そんな彼の隣に、コーヒーを飲み終えた羽美が寄り添ったのは、その直後だった。
「……私が生まれてすぐに、漁師だった父が、海難事故で亡くなったんです。母はそれ以来、女手一つで私を育ててくれました……」
「鮎澤さん……」
「ここまで被害が広がってしまった以上、私もお母さんも、もうこの町では暮らせません。いずれ、ここを出て遠い場所に引っ越そうと思ってるんです」
「……」
「でも……お母さんを置いてなんか、いけない。お母さんがいなくなったら、私は……本当に独りぼっちになるから……」
写真立てに手を伸ばす羽美は、儚げな貌で愛する母を見つめている。今は怪物になっているとしても――鮎澤七海は紛れもなく、彼女にとっての家族なのだ。
――家族というものが、どれほど大切か。
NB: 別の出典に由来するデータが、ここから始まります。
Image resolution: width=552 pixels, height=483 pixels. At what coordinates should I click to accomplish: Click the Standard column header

幼くして母を失った竜斗は、痛いほどにそれを知っている。
アーヴィングという姓は彼にとって、母が最期に遺してくれた唯一の形見なのだから。
「……お願いです、お母さんを助けてください! お母さんのためなら私、何でもします!」
「鮎澤さん……」
「お願い……助けて……お母さんを、助けてっ……!」
そう呟く羽美は、竜斗のパーカーの袖を、震える手で掴んでいる。――彼女は今、この町の誰よりも、不安なのだ。
掛け替えのない母を、罪のない母を、理不尽に奪われようとしている現実を前にして。
「怪人だーっ! 怪人が出たぞーっ!」
「逃げろ、皆逃げろーっ! 怪人に殺されるぞーっ!」
「……ッ!?」
そんな彼女を、竜斗が神妙に見つめた瞬間。家の外から響き渡ってきた悲鳴に、2人は顔を見合わせる。
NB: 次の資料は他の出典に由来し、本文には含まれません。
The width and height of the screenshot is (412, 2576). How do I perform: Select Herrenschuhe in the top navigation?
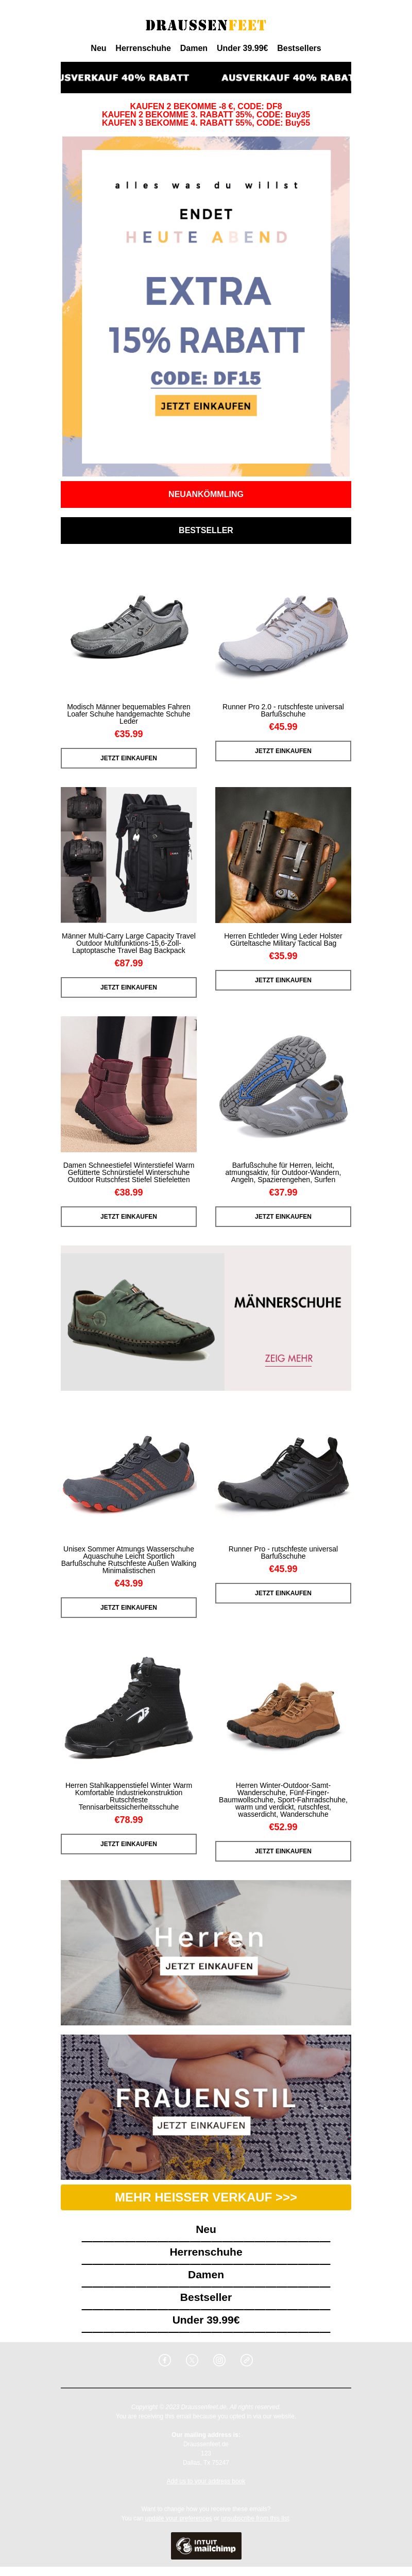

そして、玄関から飛び出した先には――自然によるものではない光景が広がっていた。
「海が……!」
「来たんだ……お母さんが……!」
空は快晴そのものであり、風もない。にもかかわらず、海はまるで嵐の中であるかのように荒れ、漁船がお手玉のごとく宙を舞っていた。
その現象からニュータントの接近を悟り、竜斗は愛車「TM250F」に駆け寄ると、そこに固縛されているトランクを開いた。
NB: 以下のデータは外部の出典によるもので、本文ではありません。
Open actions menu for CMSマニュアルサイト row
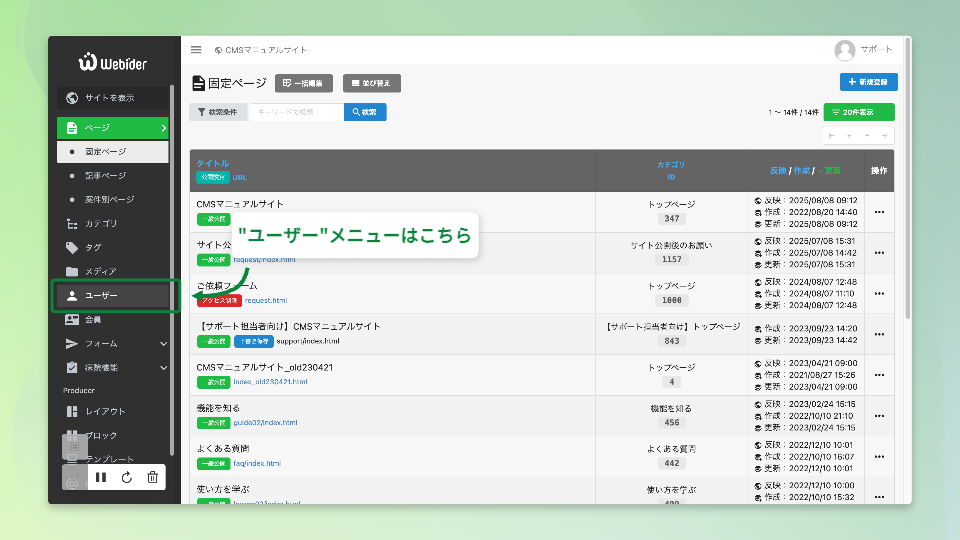Viewport: 960px width, 540px height. point(879,211)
――その中には、彼がヒーローとしての真価を発揮するための装甲強化服が敷き詰められている。
あまりに物々しいその物体を目の当たりにして、繊細な少女は口を両手で覆い、不安げな視線を竜斗に送る。
こんなものを着込んで、本当に母を救ってくれるのか――と。確かに、竜斗の装甲強化服は非常に攻撃的なデザインであり、どう見ても殺しに行く格好にしか見えない。
「大丈夫。君のお母さんは、必ず助けるから!」
だが、竜斗は力強い眼差しで彼女を射抜くと――素早い手つきで白くスリムなアーマーを装着する。
そして、赤い手袋とブーツを身に付けると、再びパーカーを羽織ってバイクで走り出してしまった。
『
その鬼気迫る貌と、威圧的な電子音声に圧倒された羽美は、ただ見送ることしか出来ずにいた――。